Let us first take a cursory look at SME sector in Pakistan to get a grip on matters relating to the sector. SMEs constitute about 90 percent of the 3.2 million economic enterprises in the country, employing approximately 78 percent of the non-agriculture labour force. Their contribution towards our country's GDP is 30 percent, in addition to the 25 percent share in country's export earnings.
Pakistan lags way behind other comparable economies where SMEs contribution to GDP is in the range of 60-75 percent, which explains the major problems faced by this sector. An ambiguous SME definition, lack of entrepreneurial skills, inadequate technology, complex tax structure, inefficient human resource development programmes and, last but not least, limited access to finance form the bundle of problems which the SMEs have to face. Discussing each of these issues would require more than the allotted page-space, so let's stick to the finance access problem for now.
An anomaly is that the major portion of advances to SMEs is borrowed to finance working capital requirements, whereas fixed investment advances are a very small portion. This, in itself, is self explanatory of the nature of SME business in Pakistan, as they operate with minimal capital inventory and are mostly engaged in day to day operations.
The picture turns grimmer when one notes that only 5 percent of the 3.2 million SMEs have access to finance.
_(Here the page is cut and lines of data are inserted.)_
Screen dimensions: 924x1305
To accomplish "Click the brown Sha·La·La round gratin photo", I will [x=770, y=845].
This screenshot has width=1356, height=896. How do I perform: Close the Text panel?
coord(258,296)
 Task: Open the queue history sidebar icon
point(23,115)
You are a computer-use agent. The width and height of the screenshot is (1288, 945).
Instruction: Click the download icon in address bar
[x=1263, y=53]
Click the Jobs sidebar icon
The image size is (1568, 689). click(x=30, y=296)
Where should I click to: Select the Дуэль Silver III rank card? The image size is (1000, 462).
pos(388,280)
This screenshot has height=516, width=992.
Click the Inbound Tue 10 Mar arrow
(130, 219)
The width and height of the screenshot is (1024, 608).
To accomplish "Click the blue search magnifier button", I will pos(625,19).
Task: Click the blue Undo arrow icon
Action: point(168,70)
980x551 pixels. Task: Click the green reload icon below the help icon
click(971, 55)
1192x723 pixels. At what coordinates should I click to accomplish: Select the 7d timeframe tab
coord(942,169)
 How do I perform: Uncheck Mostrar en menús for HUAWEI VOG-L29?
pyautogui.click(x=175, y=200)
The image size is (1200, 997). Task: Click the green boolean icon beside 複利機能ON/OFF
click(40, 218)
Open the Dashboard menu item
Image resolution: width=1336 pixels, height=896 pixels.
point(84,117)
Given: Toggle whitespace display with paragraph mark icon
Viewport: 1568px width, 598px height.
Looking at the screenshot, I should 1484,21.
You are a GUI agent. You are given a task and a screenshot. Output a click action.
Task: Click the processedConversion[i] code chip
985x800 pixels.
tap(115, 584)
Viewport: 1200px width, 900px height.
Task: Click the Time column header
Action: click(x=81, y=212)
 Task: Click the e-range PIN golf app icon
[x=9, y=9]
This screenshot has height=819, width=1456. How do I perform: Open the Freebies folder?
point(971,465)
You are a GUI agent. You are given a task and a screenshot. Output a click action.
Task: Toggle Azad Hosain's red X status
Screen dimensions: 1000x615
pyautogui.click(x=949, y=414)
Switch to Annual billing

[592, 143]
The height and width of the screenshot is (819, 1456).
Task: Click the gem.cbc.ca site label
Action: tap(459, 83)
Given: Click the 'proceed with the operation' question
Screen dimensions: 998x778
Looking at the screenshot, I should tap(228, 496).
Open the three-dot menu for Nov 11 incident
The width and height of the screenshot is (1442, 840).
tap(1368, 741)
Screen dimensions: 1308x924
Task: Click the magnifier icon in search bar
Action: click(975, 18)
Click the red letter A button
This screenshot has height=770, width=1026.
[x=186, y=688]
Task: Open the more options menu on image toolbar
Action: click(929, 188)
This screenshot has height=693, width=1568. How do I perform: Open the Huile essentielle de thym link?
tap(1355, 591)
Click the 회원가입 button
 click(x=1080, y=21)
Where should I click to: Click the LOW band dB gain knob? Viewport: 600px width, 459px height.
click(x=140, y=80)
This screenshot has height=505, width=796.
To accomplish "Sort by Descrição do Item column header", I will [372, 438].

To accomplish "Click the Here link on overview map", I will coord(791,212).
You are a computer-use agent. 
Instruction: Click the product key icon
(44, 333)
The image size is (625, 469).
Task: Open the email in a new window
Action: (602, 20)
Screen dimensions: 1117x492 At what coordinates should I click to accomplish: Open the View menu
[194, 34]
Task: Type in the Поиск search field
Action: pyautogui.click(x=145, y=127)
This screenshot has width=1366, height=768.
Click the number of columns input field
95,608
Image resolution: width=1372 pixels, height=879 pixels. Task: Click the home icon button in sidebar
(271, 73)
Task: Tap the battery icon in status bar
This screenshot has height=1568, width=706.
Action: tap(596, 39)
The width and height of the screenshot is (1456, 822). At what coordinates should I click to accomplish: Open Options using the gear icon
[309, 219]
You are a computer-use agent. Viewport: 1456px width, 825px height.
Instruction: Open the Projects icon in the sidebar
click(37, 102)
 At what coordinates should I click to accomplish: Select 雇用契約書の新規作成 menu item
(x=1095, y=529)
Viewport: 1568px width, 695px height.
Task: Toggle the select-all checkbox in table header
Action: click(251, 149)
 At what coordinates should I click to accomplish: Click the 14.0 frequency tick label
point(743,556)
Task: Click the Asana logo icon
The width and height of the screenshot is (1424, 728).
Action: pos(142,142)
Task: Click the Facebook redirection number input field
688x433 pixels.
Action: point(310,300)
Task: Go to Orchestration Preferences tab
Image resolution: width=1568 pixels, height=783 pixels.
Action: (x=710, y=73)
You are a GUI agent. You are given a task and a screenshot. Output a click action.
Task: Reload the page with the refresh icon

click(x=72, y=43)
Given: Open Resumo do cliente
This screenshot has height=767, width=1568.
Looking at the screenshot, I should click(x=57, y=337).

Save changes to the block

SMEs' borrowing constitutes about 15 percent of the total credit of banking industry, but its contribution to banking industry's NPLs is 20.5 percent, this explains the reluctance of private sector banks to lend money to SMEs.
The overall picture of SME financing is grim and needs major restructuring. Traditionally, banks extend loans to SMEs against collateral or financial record keeping evidence. But most of the SMEs operate at a smaller level and do not maintain financial records due to lack of expertise and resources, which becomes a major hindrance in obtaining finance. A well established international practice of cash flow based lending to SMEs needs to be followed in Pakistan.
Another factor which adds to banks' reluctance in lending to SMEs is the absence of an independent credit rating agency. Since the SMEs businesses are mostly attached with high risk, the need for independent credit opinion is becoming increasingly unavoidable. Not only will this allow banks to disburse credit with a sense of surety and confidence, it will also reduce their burden of risk mapping SMEs.
Almost 90 percent of SMEs are self-financed because it is a highly informal and un-documented sector which makes it difficult for them to obtain formal credit. Therefore, there is a dire need to establish venture capital firms in joint collaboration with the government and regulators, as practised in many developing nations.
Given the importance of SMEs in Pakistan's economy - it is time to be proactive and not wait for the financial tsunami to hit us. This sector should be the engine of the economy during the days of depression, which are already peeping through the global doors.